À son arrivée en France, Polina interprète ce qu’elle entend comme de l’anglais (elle s’est initiée à cette langue avec son père), prend les enfants de l’effrayante materneltchik pour des orphelins.

Des orphelins ! je me dis. Dans le coin droit de la salle éblouissante apparaît une immense femme-adulte. Elle s’approche de nous, dit quelque chose à ma mère puis se penche vers moi et me fait signe d’avancer. Tous les orphelins nous regardent. Je fais un pas en avant, je lâche la cuisse de ma mère. Quand je me retourne, elle a disparu. En ce même instant, tous les mots disparaissent. (P. 60.)

Détail loin d’être anodin : c’est en tissant un lien de camaraderie avec un élève bègue, Philippe, exclu par le reste de la classe que Polina parviendra à se faire une place dans le groupe impitoyable des enfants de cette école.

Dans les flots de sons alentour, je commence à distinguer des îlots de sens. Je leur grimpe dessus, j’essaie d’assécher leur pourtour. Quand parmi eux je reconnais des sons changés en mots par Philiptchik, je les accueille tels des amis chers. Tian. Vian. Tous les moyens sont bons pour transformer la crème en beurre. Ce que je ne comprends pas, je l’imagine. (P. 74.)

La description précise et émouvante de l’apprentissage du français « sur le terrain », pour ainsi dire, par la petite fille russe, se double du récit d’une angoisse palpable quant à la perte de la langue russe. Les images de cette perte éventuelle sont très fortes : langue coupée par des ciseaux qui feraient « Tchik-tchik », métaphore des lézards dont la queue perdue est remplacée par une nouvelle, langue qui démange, au sens propre, comme une angine linguistique… (p. 70). C’est dans la datcha familiale, à quelque distance de Moscou, que la fillette retrouvera toute la saveur de ses mots russes, en jardinant avec son grand-père bien-aimé.

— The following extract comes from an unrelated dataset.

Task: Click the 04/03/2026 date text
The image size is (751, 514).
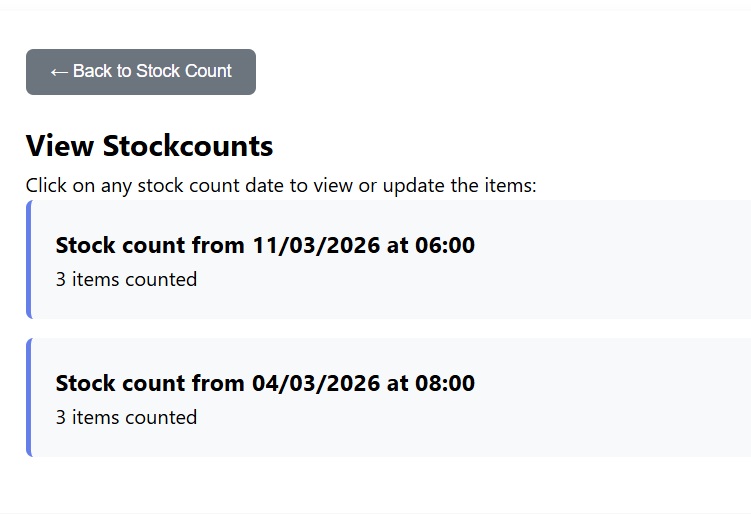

La gardienne de la langue, c’est la mère, qui joue un rôle de contrôleuse au poste-frontière entre les deux langues, afin que la séparation reste bien étanche. « Elle traque les fugitifs français hébergés par mon russe. Ils passent dos courbé, tête dans les épaules, se glissent sous la barrière. […] Ma mère les saisit et les décortique comme les crevettes surgelées d’Ochane Santr’Dieu. On ne dit pas garovatsia. On dit parkovatsia ou garer la voiture. La prochaine fois que garovatsia arrive je lui dis non, pousse-toi, laisse passer parkovatsia. » (P. 108.)

C’est par ses grands-parents maternels que Polina, devenue grande, gardera un lien très fort avec la Russie, son pays natal. La grand-mère, au tempérament bien trempé, furieuse contre Lebed et la dislocation de l’URSS ; sûrement prête à tout pour protéger son mari, mais obstinée au point de nier la réalité et de vivre dans un monde parallèle (elle ne tiendra jamais pour vrai le départ et l’emménagement de ses enfants en France). Lien indéfectible avec le grand-père, plus réaliste mais tout aussi critique à l’égard de l’Ouest.

Son décès, épisode d’une infinie tristesse, sera suivi d’un enterrement à coups de pots-de-vin assez sinistre (« la moitié en cash, la moitié par contrat », réclame l’employé des pompes funèbres). Il faudra alors quitter l’appartement pour la dernière fois, sans « s’asseoir pour la route », comme le requiert la tradition russe qui exige que l’on passe quelques instants assis en silence avant de partir en voyage.

Ce récit de migration physique et linguistique, brillant, incisif, émouvant, se révèle captivant de bout en bout et ne se laisse pas facilement oublier. Il touche à l’essentiel : la langue, les liens, la vie.